According to the Chinese state media report, repayment through properties is one of three options offered by Evergrande for late payment of its wealth management products after hundreds of investors surrendered to the company headquarters in Shenzhen to demand repayment of their investments.
“For investors, apartments are not as liquid as cash, but still have sufficient value, so the option may not be the best outcome, but not the worst either,” Shen Meng, director of Beijing-based boutique investment bank Chanson & Co. , the Global Times said on Sunday.
Evergrande, China’s largest development company, is under immense pressure as anxious investors recently protested at its Shenzhen headquarters demanding repayment of loans and financial products. The Hong Kong-listed developer is sinking under a mountain of debt totaling more than $ 300 billion after years of borrowing to fund rapid growth, Channel News Asia reported.
Last week, Evergrande was downgraded by two rating agencies. Its shares also fell to their quotation in 2009. The development came recently as reports speculated about the impending collapse of Evergrande.

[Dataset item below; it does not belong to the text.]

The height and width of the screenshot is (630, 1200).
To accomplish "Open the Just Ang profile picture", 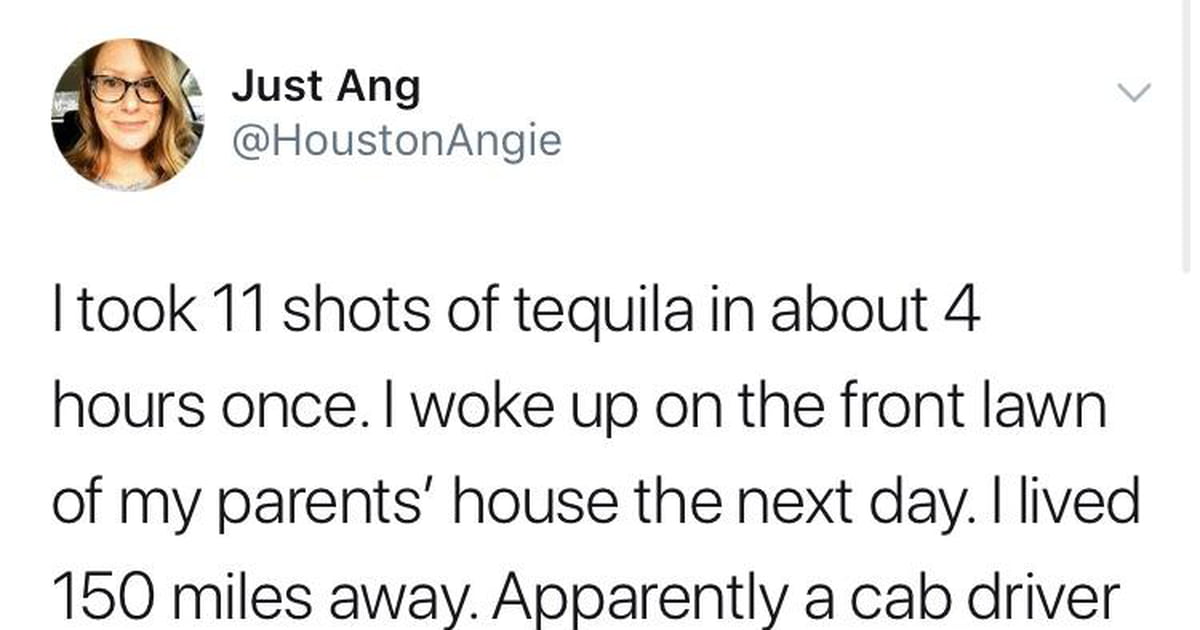I will (x=128, y=114).
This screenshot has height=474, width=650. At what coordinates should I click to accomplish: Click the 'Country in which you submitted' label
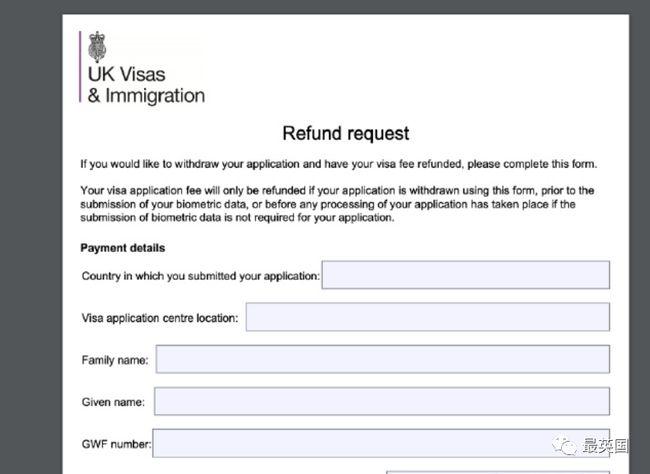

Concerned investors protested at the Shenzhen headquarters of cash-strapped developer China Evergrande Group. Investors have invaded his lobby to demand the repayment of loans and financial products.
Evergrande said he was facing “unprecedented hardship” but denied rumors he was on the verge of collapse. Evergrande admitted on Tuesday that he was under “enormous pressure”.
As of Tuesday, the company’s shares fell nearly 9 percent and are down nearly 80 percent since the start of the year. Capital Economics estimate says Evergrande owns about 1.4 million properties that it has committed to complete – about 1.3 trillion yuan ($ 200 billion) in liabilities before the sale, at the end of June , according to Channel News Asia.
Beijing’s crackdown on oversized real estate developers has resulted in increased loan losses. And it has also raised fears of contagion in the country’s $ 50 trillion financial sector. In the first half of the year, developers performed well compared to pre-pandemic profit levels.
However, now the stricter rules, including restrictions on borrowing levers and the purchase of land, have dragged the system into a liquidity crisis and missed debt payments. (ANI)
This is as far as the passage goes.